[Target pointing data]
------------------------------------------------------------

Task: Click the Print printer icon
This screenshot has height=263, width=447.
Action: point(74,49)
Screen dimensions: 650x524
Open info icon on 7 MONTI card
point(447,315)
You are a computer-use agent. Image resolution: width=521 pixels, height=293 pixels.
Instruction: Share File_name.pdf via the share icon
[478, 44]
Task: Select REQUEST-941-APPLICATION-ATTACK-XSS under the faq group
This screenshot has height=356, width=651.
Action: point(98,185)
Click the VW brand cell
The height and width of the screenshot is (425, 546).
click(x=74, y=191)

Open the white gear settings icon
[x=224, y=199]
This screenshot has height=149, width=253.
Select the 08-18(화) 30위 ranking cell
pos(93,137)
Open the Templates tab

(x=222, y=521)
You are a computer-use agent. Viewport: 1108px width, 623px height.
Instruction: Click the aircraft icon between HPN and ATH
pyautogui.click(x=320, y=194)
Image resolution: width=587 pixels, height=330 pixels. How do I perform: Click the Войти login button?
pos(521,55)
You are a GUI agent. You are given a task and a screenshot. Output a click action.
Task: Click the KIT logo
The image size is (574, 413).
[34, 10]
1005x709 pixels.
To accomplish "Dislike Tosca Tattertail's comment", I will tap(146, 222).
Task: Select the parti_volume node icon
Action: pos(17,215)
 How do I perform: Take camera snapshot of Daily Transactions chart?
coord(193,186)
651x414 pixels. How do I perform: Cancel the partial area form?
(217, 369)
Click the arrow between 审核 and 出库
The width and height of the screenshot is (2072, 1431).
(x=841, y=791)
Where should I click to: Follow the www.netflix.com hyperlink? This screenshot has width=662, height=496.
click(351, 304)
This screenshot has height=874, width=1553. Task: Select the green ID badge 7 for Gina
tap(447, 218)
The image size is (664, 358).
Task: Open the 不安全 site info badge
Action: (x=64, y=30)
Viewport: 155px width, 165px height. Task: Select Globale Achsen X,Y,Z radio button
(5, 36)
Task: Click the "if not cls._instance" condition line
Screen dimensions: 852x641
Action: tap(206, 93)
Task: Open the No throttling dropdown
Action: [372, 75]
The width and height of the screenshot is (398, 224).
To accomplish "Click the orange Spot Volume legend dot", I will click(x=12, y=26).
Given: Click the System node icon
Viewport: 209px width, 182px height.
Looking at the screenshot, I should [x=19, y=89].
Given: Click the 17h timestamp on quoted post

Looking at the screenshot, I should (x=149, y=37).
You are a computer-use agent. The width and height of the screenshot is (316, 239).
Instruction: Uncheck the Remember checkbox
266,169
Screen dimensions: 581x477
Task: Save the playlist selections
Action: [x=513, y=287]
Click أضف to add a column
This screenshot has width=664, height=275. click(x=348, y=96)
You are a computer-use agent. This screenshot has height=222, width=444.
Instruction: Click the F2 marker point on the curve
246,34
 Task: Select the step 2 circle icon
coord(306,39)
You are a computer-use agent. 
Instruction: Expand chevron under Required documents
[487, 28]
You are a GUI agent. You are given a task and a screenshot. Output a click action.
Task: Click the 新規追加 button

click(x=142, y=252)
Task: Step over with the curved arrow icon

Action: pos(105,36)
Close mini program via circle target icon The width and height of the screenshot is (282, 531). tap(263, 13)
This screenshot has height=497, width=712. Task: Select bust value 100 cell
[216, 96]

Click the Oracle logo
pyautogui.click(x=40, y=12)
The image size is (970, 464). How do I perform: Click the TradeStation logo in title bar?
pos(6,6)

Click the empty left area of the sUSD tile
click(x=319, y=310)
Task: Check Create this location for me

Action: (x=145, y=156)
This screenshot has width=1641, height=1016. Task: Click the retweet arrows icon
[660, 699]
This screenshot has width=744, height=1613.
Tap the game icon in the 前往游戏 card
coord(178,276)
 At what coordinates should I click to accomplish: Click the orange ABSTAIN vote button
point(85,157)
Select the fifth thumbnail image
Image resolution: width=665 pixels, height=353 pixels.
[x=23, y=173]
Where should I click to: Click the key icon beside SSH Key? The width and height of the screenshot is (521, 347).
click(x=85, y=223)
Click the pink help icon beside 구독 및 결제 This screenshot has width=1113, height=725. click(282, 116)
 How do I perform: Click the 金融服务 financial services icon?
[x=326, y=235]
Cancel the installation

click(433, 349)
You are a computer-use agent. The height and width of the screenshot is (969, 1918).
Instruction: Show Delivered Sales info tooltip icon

------------------------------------------------------------

# [Stated problem]
Rewrite all of the material above, replacing every "Instruction" with "Goal" and leaving everything else unchanged.

# [Correct response]
Task: Click the Print printer icon
This screenshot has height=263, width=447.
Action: point(74,49)
Screen dimensions: 650x524
Open info icon on 7 MONTI card
point(447,315)
You are a computer-use agent. Image resolution: width=521 pixels, height=293 pixels.
Goal: Share File_name.pdf via the share icon
[478, 44]
Task: Select REQUEST-941-APPLICATION-ATTACK-XSS under the faq group
This screenshot has height=356, width=651.
Action: point(98,185)
Click the VW brand cell
The height and width of the screenshot is (425, 546).
click(x=74, y=191)

Open the white gear settings icon
[x=224, y=199]
This screenshot has height=149, width=253.
Select the 08-18(화) 30위 ranking cell
pos(93,137)
Open the Templates tab

(x=222, y=521)
You are a computer-use agent. Viewport: 1108px width, 623px height.
Goal: Click the aircraft icon between HPN and ATH
pyautogui.click(x=320, y=194)
Image resolution: width=587 pixels, height=330 pixels. How do I perform: Click the Войти login button?
pos(521,55)
You are a GUI agent. You are given a task and a screenshot. Output a click action.
Task: Click the KIT logo
The image size is (574, 413).
[34, 10]
1005x709 pixels.
To accomplish "Dislike Tosca Tattertail's comment", I will tap(146, 222).
Task: Select the parti_volume node icon
Action: pos(17,215)
 How do I perform: Take camera snapshot of Daily Transactions chart?
coord(193,186)
651x414 pixels. How do I perform: Cancel the partial area form?
(217, 369)
Click the arrow between 审核 and 出库
The width and height of the screenshot is (2072, 1431).
(x=841, y=791)
Where should I click to: Follow the www.netflix.com hyperlink? This screenshot has width=662, height=496.
click(351, 304)
This screenshot has height=874, width=1553. Task: Select the green ID badge 7 for Gina
tap(447, 218)
The image size is (664, 358).
Task: Open the 不安全 site info badge
Action: (x=64, y=30)
Viewport: 155px width, 165px height. Task: Select Globale Achsen X,Y,Z radio button
(5, 36)
Task: Click the "if not cls._instance" condition line
Screen dimensions: 852x641
Action: tap(206, 93)
Task: Open the No throttling dropdown
Action: [372, 75]
The width and height of the screenshot is (398, 224).
To accomplish "Click the orange Spot Volume legend dot", I will click(x=12, y=26).
Given: Click the System node icon
Viewport: 209px width, 182px height.
Looking at the screenshot, I should [x=19, y=89].
Given: Click the 17h timestamp on quoted post

Looking at the screenshot, I should (x=149, y=37).
You are a computer-use agent. The width and height of the screenshot is (316, 239).
Goal: Uncheck the Remember checkbox
266,169
Screen dimensions: 581x477
Task: Save the playlist selections
Action: [x=513, y=287]
Click أضف to add a column
This screenshot has width=664, height=275. click(x=348, y=96)
You are a computer-use agent. This screenshot has height=222, width=444.
Goal: Click the F2 marker point on the curve
246,34
 Task: Select the step 2 circle icon
coord(306,39)
You are a computer-use agent. 
Goal: Expand chevron under Required documents
[487, 28]
You are a GUI agent. You are given a task and a screenshot. Output a click action.
Task: Click the 新規追加 button

click(x=142, y=252)
Task: Step over with the curved arrow icon

Action: pos(105,36)
Close mini program via circle target icon The width and height of the screenshot is (282, 531). tap(263, 13)
This screenshot has height=497, width=712. Task: Select bust value 100 cell
[216, 96]

Click the Oracle logo
pyautogui.click(x=40, y=12)
The image size is (970, 464). How do I perform: Click the TradeStation logo in title bar?
pos(6,6)

Click the empty left area of the sUSD tile
click(x=319, y=310)
Task: Check Create this location for me

Action: (x=145, y=156)
This screenshot has width=1641, height=1016. Task: Click the retweet arrows icon
[660, 699]
This screenshot has width=744, height=1613.
Tap the game icon in the 前往游戏 card
coord(178,276)
 At what coordinates should I click to accomplish: Click the orange ABSTAIN vote button
point(85,157)
Select the fifth thumbnail image
Image resolution: width=665 pixels, height=353 pixels.
[x=23, y=173]
Where should I click to: Click the key icon beside SSH Key? The width and height of the screenshot is (521, 347).
click(x=85, y=223)
Click the pink help icon beside 구독 및 결제 This screenshot has width=1113, height=725. click(282, 116)
 How do I perform: Click the 金融服务 financial services icon?
[x=326, y=235]
Cancel the installation

click(433, 349)
You are a computer-use agent. The height and width of the screenshot is (969, 1918).
Goal: Show Delivered Sales info tooltip icon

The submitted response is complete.